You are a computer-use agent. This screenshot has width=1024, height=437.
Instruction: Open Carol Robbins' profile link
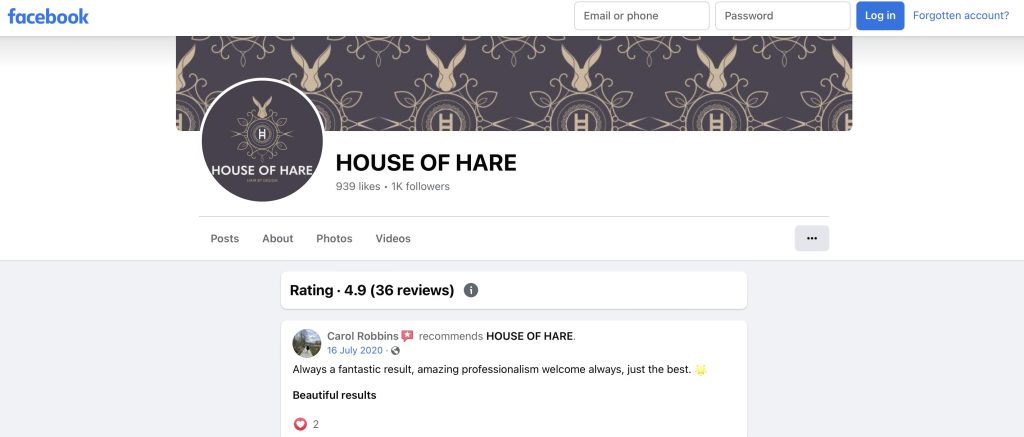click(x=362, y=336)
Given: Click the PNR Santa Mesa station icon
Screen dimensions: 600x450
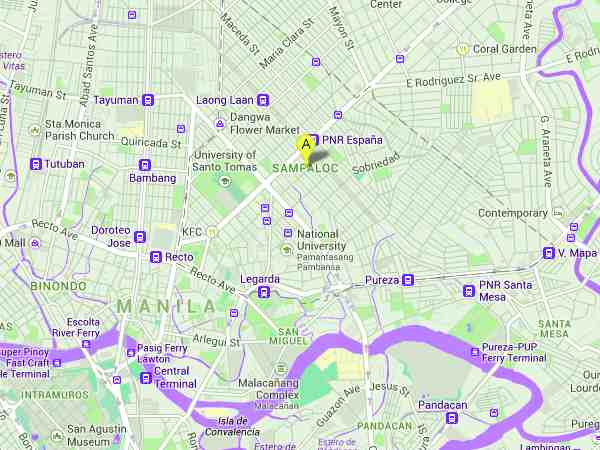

---

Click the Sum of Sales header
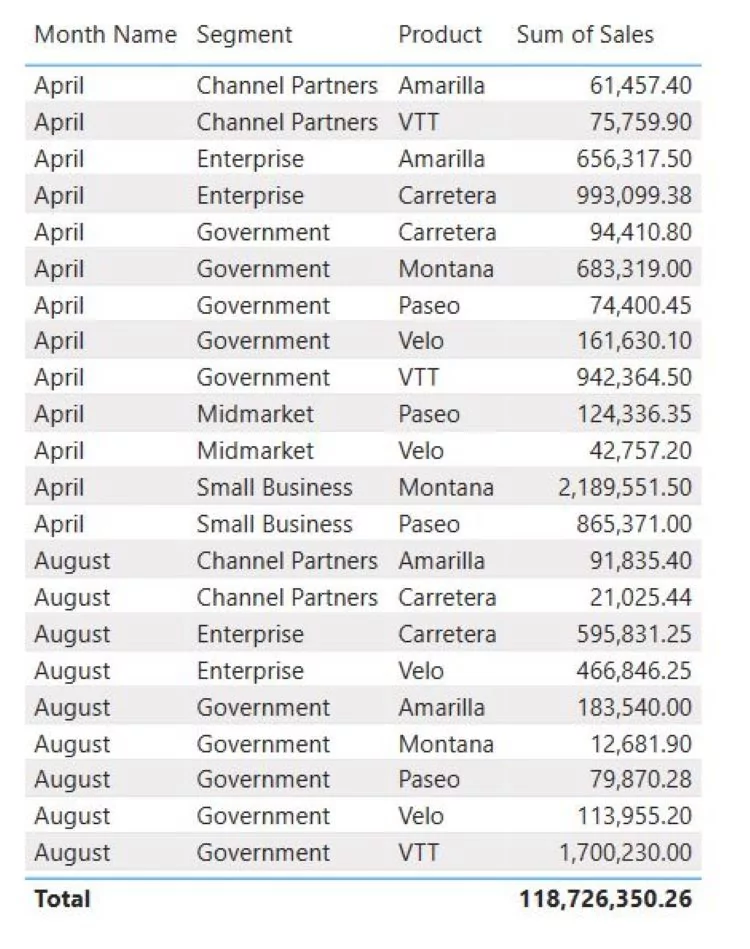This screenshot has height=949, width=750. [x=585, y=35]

---

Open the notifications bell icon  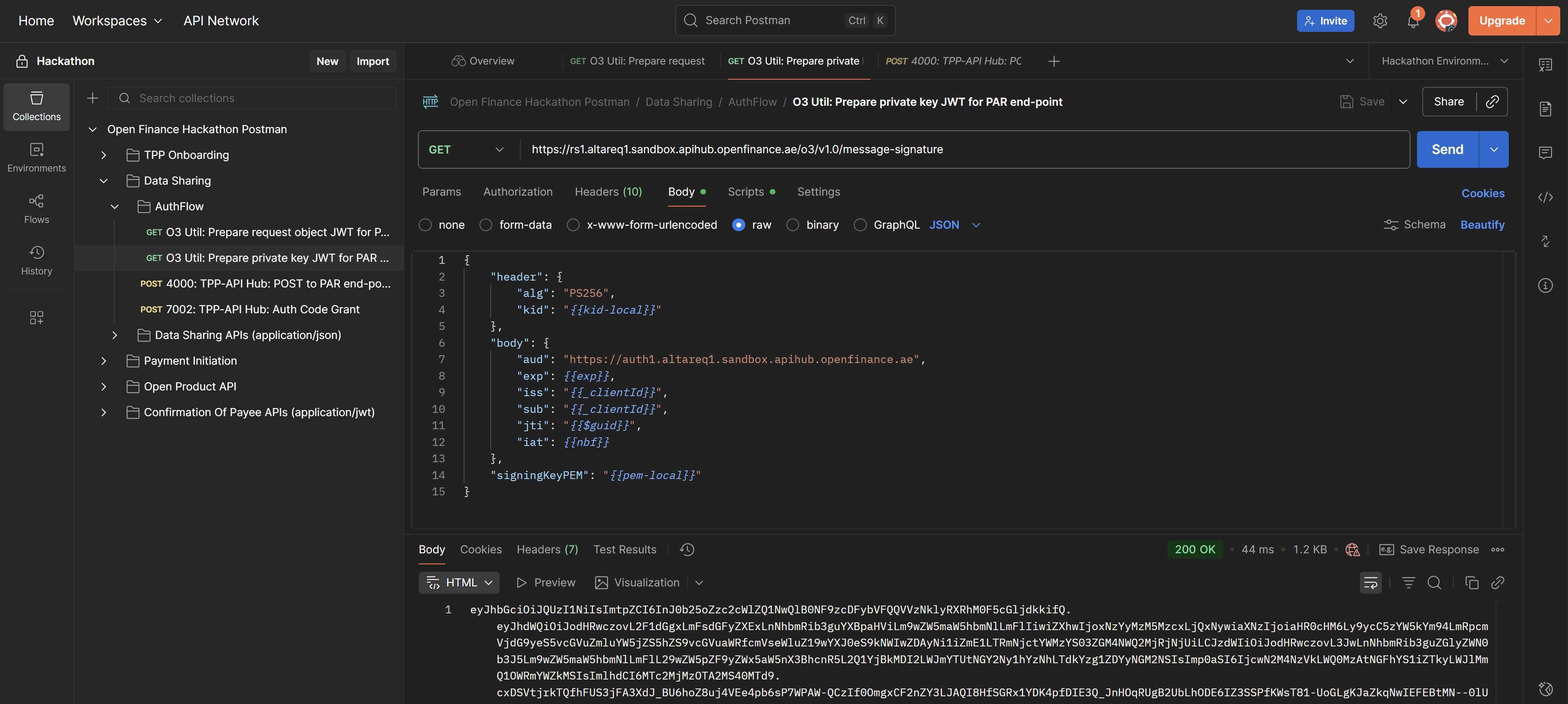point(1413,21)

#### REQUIREMENT
Put the record lines, from the line with "You are a computer-use" to the line with "Screen dimensions: 600x450", into a Markdown table with columns Row and Line. Skip blank lines and leave out the pictures.

#### EXERCISE ANSWER
| Row | Line |
|---|---|
| 1 | You are a computer-use agent. This screenshot has width=1024, height=437. |
| 2 | Instruction: Open Carol Robbins' profile link |
| 3 | click(x=362, y=336) |
| 4 | Given: Click the PNR Santa Mesa station icon |
| 5 | Screen dimensions: 600x450 |